23 jun 2013

LAS GUERRAS DE ITALIA DE FERNANDO EL CATÓLICO

A los Reyes Católicos cabe la gloria de haber continuado el desarrollo de la expansión imperial de España, iniciándola en África, organizando expediciones que consiguieron en descubrimiento de América y continuando la política aragonesa de expansión a través del Mediterráneo con la conquista del reino de Nápoles y la consolidación de las demás posiciones aragonesas de los territorios italianos.
Al comenzar la Edad Moderna, Italia se hallaba dividida en múltiples estados que gozaban de prosperidad material, pero estaban debilitados por el lujo y la corrupción, sobre los cuales se cernían las aspiraciones de Francia y España, potencias rivales en aquel tiempo.
Por entonces reinaba en Francia Carlos VIII, que, dueño de un reino fuerte y unido y un ejército poderoso, concibió los más disparatados sueños imperiales, entre ellos apoderarse del reino de Nápoles.  Para lograr su propósito se aseguró la neutralidad de lo soberanos de los estados vecinos de Francia firmando con ellos ventajosos tratados.  Con Fernando el Católico se concertó el Tratado de Barcelona, por el que devolvía a España el Rosellón y la Cerdaña (1493).
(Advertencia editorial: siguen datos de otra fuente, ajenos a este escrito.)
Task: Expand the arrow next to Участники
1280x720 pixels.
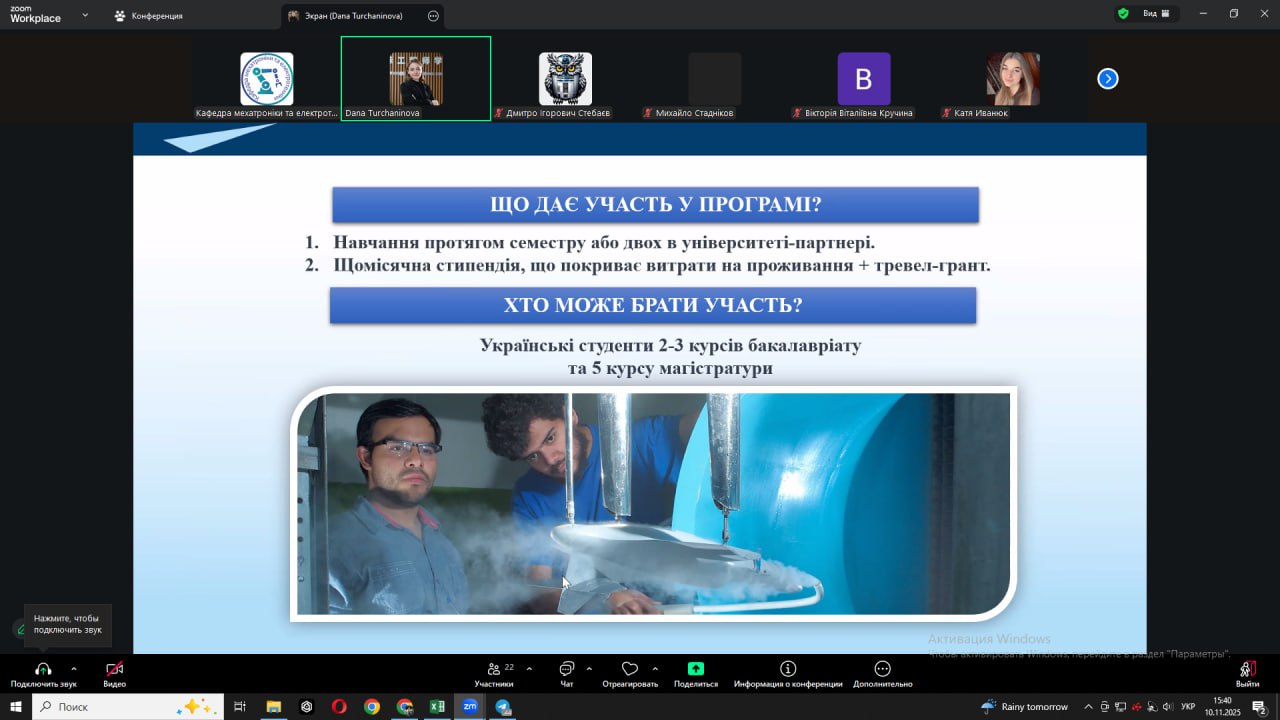Action: (x=529, y=669)
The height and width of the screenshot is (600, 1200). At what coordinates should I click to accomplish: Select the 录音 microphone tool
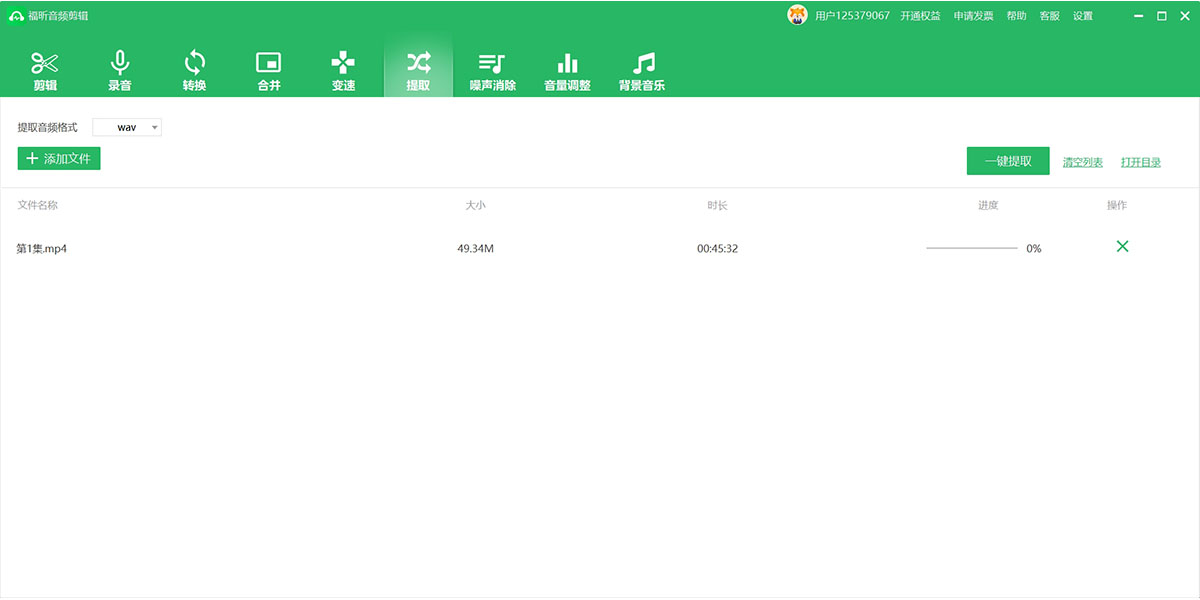120,70
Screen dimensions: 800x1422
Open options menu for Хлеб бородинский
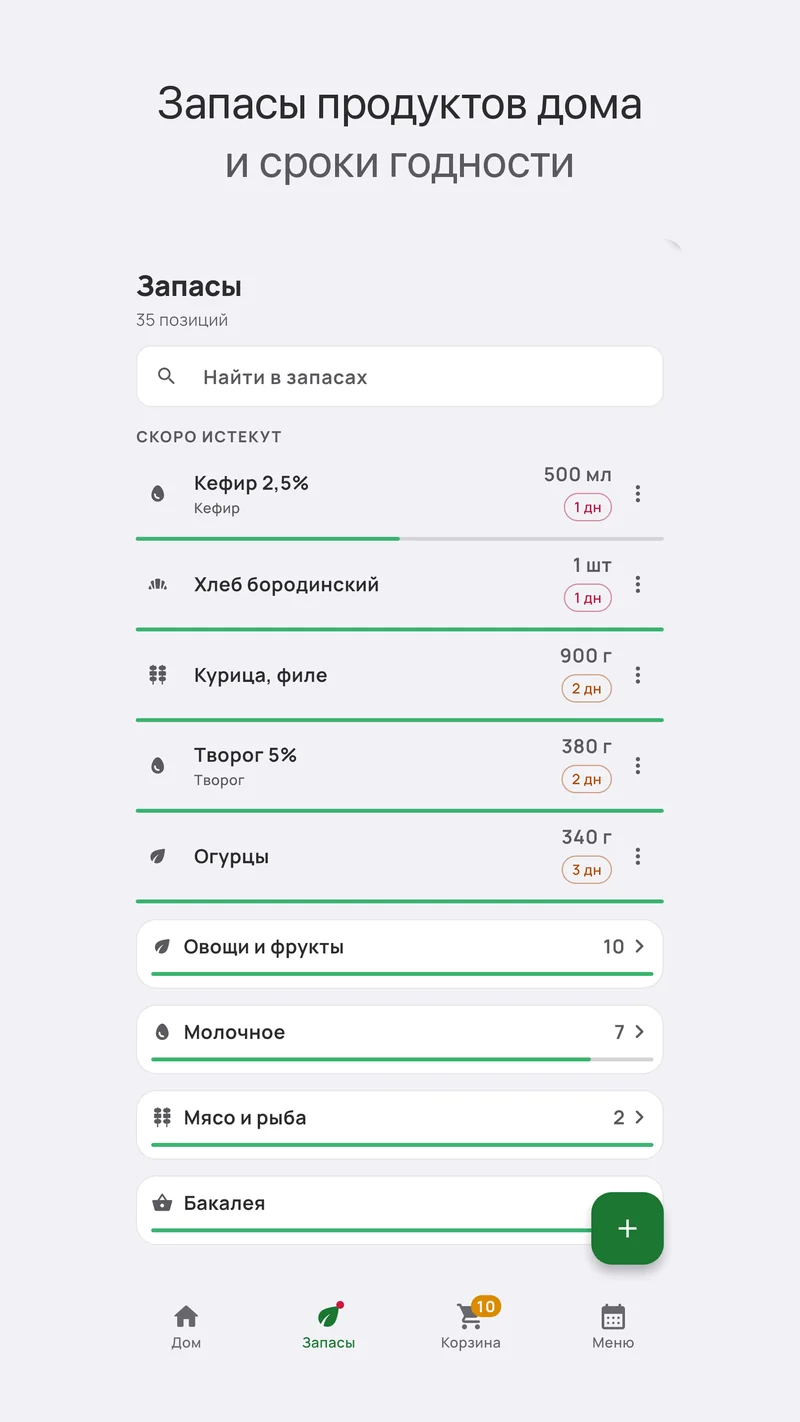tap(638, 585)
El rey francés Carlos VIII penetró entonces en Italia al frente de un brillante ejército entrando triunfalmente y sin lucha en Nápoles, pues los barones napolitanos abandonaron a su rey Alfonso II, que abdicó en su hijo Fernando (1495).  Sin embargo, fue efímero para el monarca galo este triunfo.  Fernando el Católico le declaró la guerra, porque siendo Nápoles feudo de la Santa Sede, no estaba incluido en el tratado de Barcelona.  Además se formó contra Carlos VIII la Liga Santa, dirigida por el papa Alejandro VI y en la que entraron casi todos los príncipes italianos.
El héroe de estas campañas fue el insigne caudillo Gonzalo Fernández de Córdoba, que no sólo alcanzó el sobrenombre de "El Gran Capitán" por sus victorias, sino también por su genio táctico, pues fue el creador de los famosos tercios españoles, que dieron a nuestra infantería la reputación de invencible.
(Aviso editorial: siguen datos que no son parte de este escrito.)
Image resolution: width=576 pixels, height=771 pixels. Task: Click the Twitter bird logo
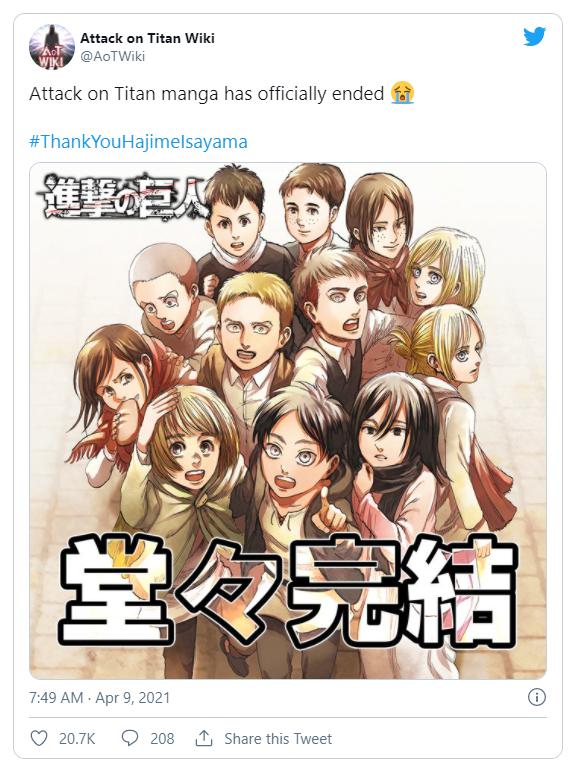[534, 37]
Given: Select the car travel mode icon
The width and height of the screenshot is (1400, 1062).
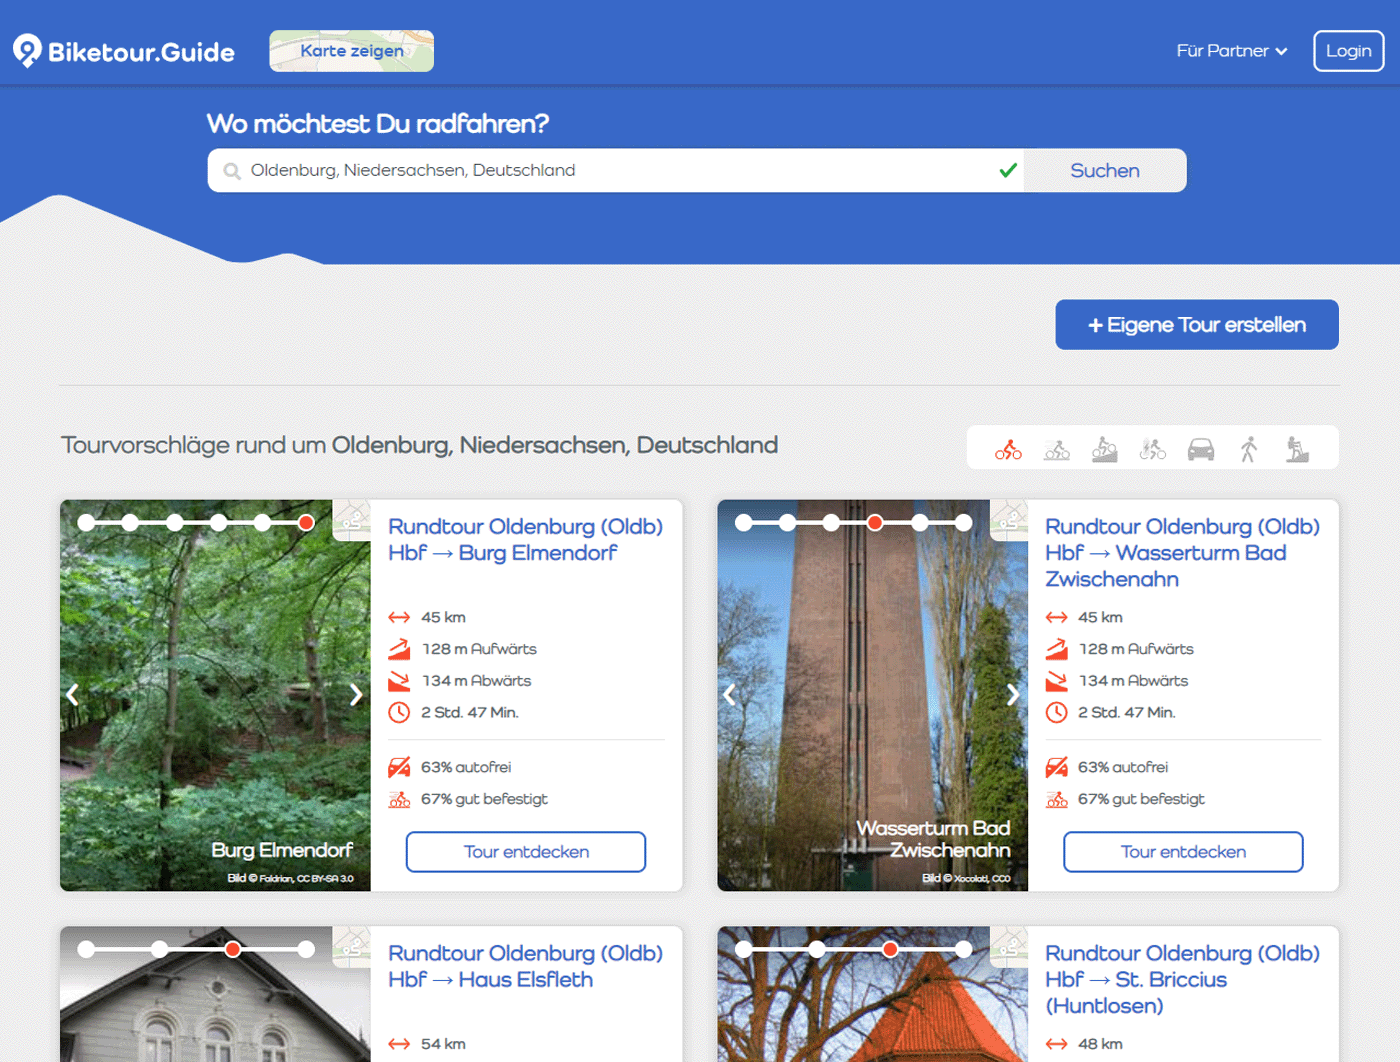Looking at the screenshot, I should coord(1201,450).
Cada tercio constaba de doce compañías y cada compañía de 250 plazas; dos de estas compañías eran de arcabuceros y las restantes de piqueros, tipo inmortal de nuestra infantería. Llevaban también los tercios cierto número de mujeres y criados, así como algunos caballos para bagajes y para soldados cansados y enfermos.
Muerto Carlos VIII, su sucesor Luis XII y Fernando el Católico acordaron secretamente repartirse el reino de Nápoles, que había sido devuelto a su legítimo soberano.  Y así lo hicieron en el año 1500, ocupando las tropas de cada uno de los países la parte que del reino les correspondía. España se quedó con Apulia y Calabria, mientras que Francia tomó el Abruzzo y la fértil Campania.  Pero una cuestión de límites en este repartimiento hizo que se rompieran de nuevo las hostilidades entre españoles y franceses. Desencadenada la guerra, el Gran Capitán derrotó al ejército francés junto al pueblo de Cerignola.
Cierto es que el polvorín español se incendió al principiar el combate, pero el impávido y valeroso Gonzalo de Córdoba supo alentar a sus soldados.  Trabada la lucha, los caballeros franceses sufrieron completa derrota. Y los vencedores, que andaban escasos de víveres, comieron aquella tarde en el pabellón del duque de Nemours, general del ejército francés, muerto en la refriega, los suculentos manjares que le estaban dispuestos.
El Gran Capitán acabó de vencer a sus adversarios en las riberas del Garellano, con lo cual, el año 1504, quedó dueño de Nápoles el rey de Aragón y en su nombre Gonzalo de Córdoba quien, una vez terminada la conquista, procedió a la organización del reino, que fue desde entonces uno de los más florecientes dominios del Imperio español en Europa.